##### Reading passage

There it is in the full glow of the starkest of black and white tableaux, a collision of random circumstances with random passersby in the most routine of encounters. In many respects, in the black and white of it all, there is the pure and the profane, the beautiful and the brutalizing, and the piercing natures of reactions and overreactions, the worst of which were so avoidable. There are lessons for us Guyanese.
It is the sad and savaging story, the sorry episode, now making the rounds in the flurries of news reports, analyses, and judgements. The taut details are these: A man and woman have a chance meeting in Central Park, New York. She has an unleashed dog in an area called the Ramble, the man has a camera. The man simply asks her to leash the dog, and from every indication, he was polite and nonthreatening, an exercise in exemplary calm and courtesy. His name is Christian Cooper, and by the rarest of coincidences, her surname is also Cooper, Amy Cooper.

##########
##### Data shown

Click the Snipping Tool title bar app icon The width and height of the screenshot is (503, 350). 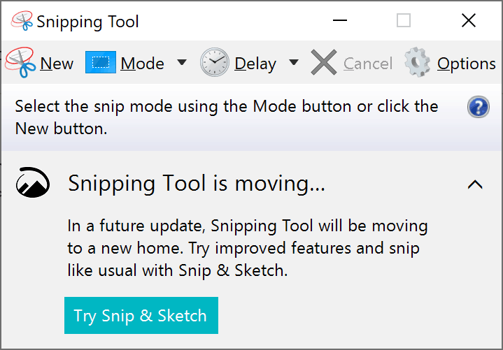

##########

• Exercise set
#1 In the Central Park column, what is the name of the area where the woman had her unleashed dog?
#2 Retype the Central Park column between "There it is" and "for us Guyanese.", inclusive.

• Task-by-task answers
#1 The Ramble.

#2
There it is in the full glow of the starkest of black and white tableaux, a collision of random circumstances with random passersby in the most routine of encounters. In many respects, in the black and white of it all, there is the pure and the profane, the beautiful and the brutalizing, and the piercing natures of reactions and overreactions, the worst of which were so avoidable. There are lessons for us Guyanese.